It is estimated we have lost 80 per cent of the world’s coral reefs. Coral Reefs provide vital breeding grounds and nurseries for thousands of species of fish, and of course, they are also oxygen producers. If we lose them all, we lose a critical habitat that will tip the balance of nature. Around the world, many coral reef restoration projects have been established to try save them. Here are a few good examples of projects that offer volunteer opportunities and internships.
Sea Communities, Northern Bali
In Les Village, northern Bali, the Sea Communities model is to create alternative livelihoods through conservation. The reef had a history of cyanide poisoning by fishermen catching ornamental fish. By the early 2000s, the reef was bereft of coral and fish. The fishermen reformed their fishing methods using nets and started rebuilding their reefs with concrete structures funded by government grants and an Adopt a Coral donor program. But this funding ran out, and the reef rebuilding program lapsed, and the fishermen had no financial incentive to care for their reefs.
In 2012, Sea Communities introduced voluntourism to restart the reef regeneration program at Les Village, by bringing paying volunteers (voluntourism) and school/university groups to build artificial reefs and coral nurseries and transplant coral onto natural reefs. Their marine activities expanded to land activities. Now they run volunteer programs to teach English and computer literacy to village school children at Les and run community service projects such as building educational and sanitation facilities in the village. Volunteers can do a mix of dive and land-side volunteering activities.
Ocean Quest: Pulau Kapa, Malaysia, Koh Tao, Pattaya, Ao Nang and Koh Phi Phi, Thailand, Amonwana Resort, Indonesia
The founder of Ocean Quest, Anuar Abdullah, has developed an ‘all-natural’ method of propagating coral, having spent most of his life on the coral reefs of Malaysia, observing their behaviour and life cycles, and conducting his own research. The program is only used to rebuild damaged reefs, not to create new reefs, and besides reef restoration the program goes beyond the sea to target the root cause of the problem – impoverished local coastal communities.

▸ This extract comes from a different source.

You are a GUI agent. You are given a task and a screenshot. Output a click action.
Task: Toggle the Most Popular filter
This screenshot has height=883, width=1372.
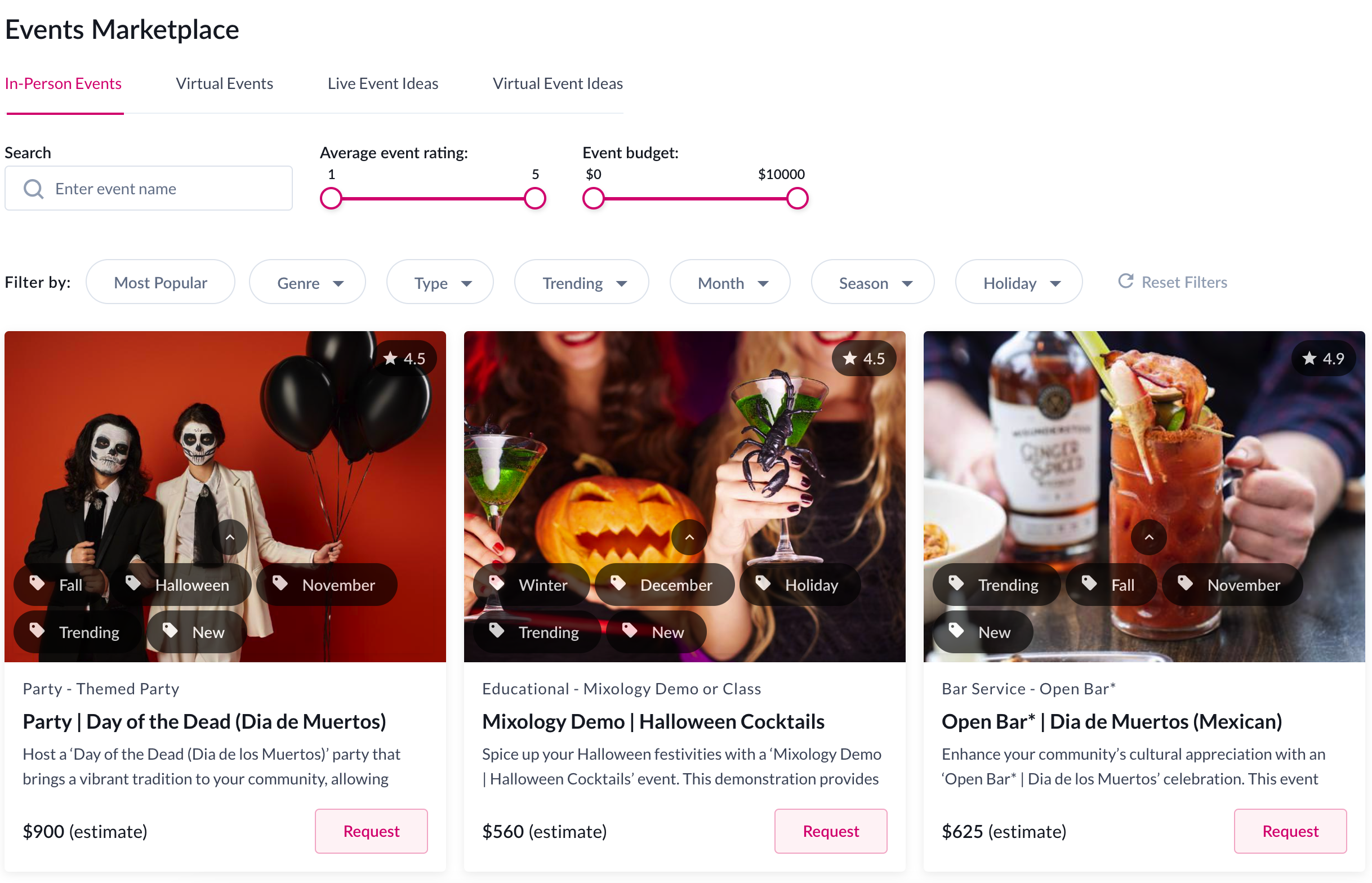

Ocean Quest aims to involve the local communities in its CPPs, providing them with an alternative source of income. With support from Sea Shepherd, Ocean Quest runs workshops and training courses in Thailand and Malaysia.
Coral Reef ‘CPR’: Anantara Resorts, Maldives
In the Maldives, the Anantara Group have established a partnership with Coral Reef CPR, an organisation focussed on the conservation, protection and restoration (‘CPR’) of coral reefs. This program involves research, education, reef-clean-up, coral gardening and reef restoration, as well as outreach to local communities and resort guests to address the threats to reefs. Over the last year Coral Reef CPR has established seven coral nurseries within the lagoons surrounding Anantara Kihavah Villas and Anantara Dhigu and Veli Resorts, with over 6000 corals currently being grown.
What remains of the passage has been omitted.